Bernardo Yorba (1800–1858) was the son of José Antonio Yorba, the grantee of Rancho Santiago de Santa Ana. For years, Bernardo and his brothers pastured animals on lands north of their father's rancho, and in 1834 Bernardo requested, and was granted, Rancho Cañón de Santa Ana. Yorba continued to pasture lands even further east, and in 1846, Bernardo was granted Rancho La Sierra.

With the cession of California to the United States following the Mexican–American War, the 1848 Treaty of Guadalupe Hidalgo provided that the land grants would be honored. As required by the Land Act of 1851, a claim for Rancho Cañón de Santa Ana was filed with the Public Land Commission in 1852, and the grant was patented to Bernardo Yorba in 1866.

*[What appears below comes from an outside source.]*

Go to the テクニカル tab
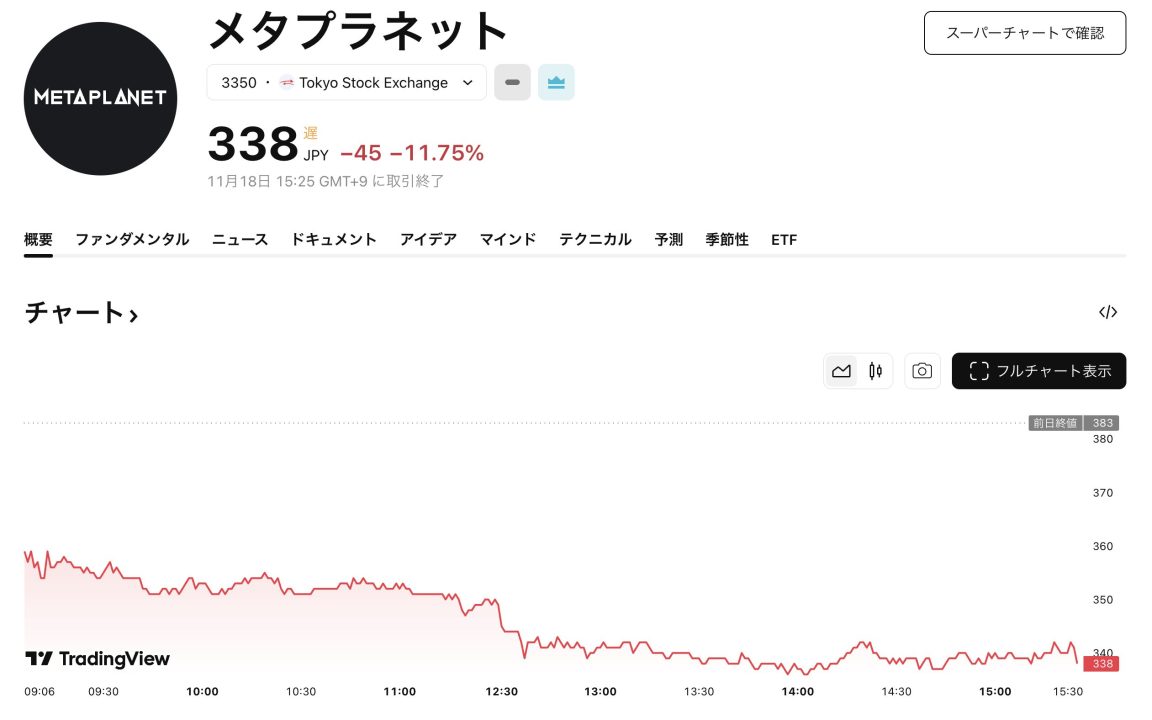The height and width of the screenshot is (720, 1152). (595, 240)

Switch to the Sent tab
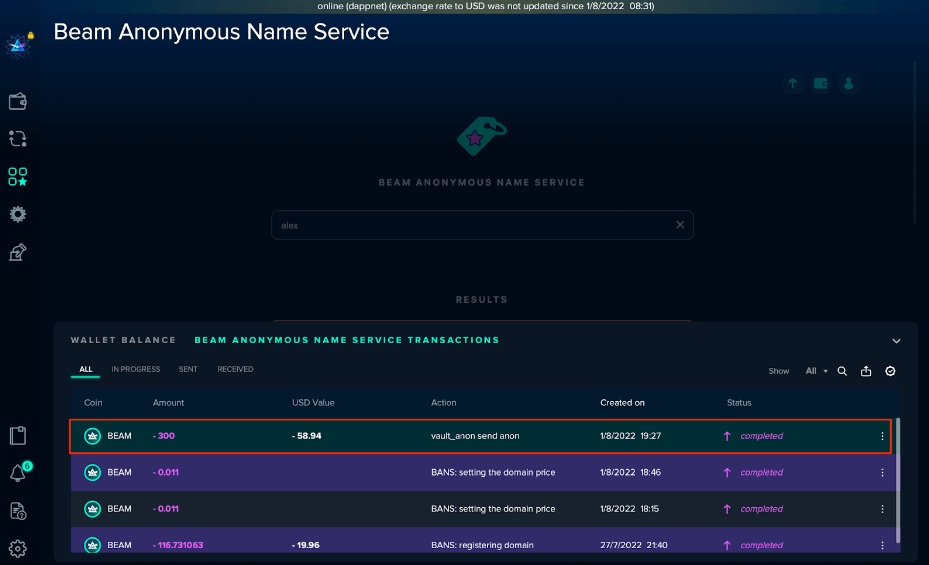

In the early 1860s, Leonardo Cota, who was married to Maria Ynez Yorba, a daughter of Bernardo Yorba, borrowed money from Abel Stearns, using his share of the rancho as collateral. When Cota defaulted in 1866, Stearns filed a lawsuit to demand a partition of the land, so that Stearns could claim Cota's section. Two Los Angeles lawyers involved in the lawsuit were Alfred Chapman and Andrew Glassell, who took some of their fees in land.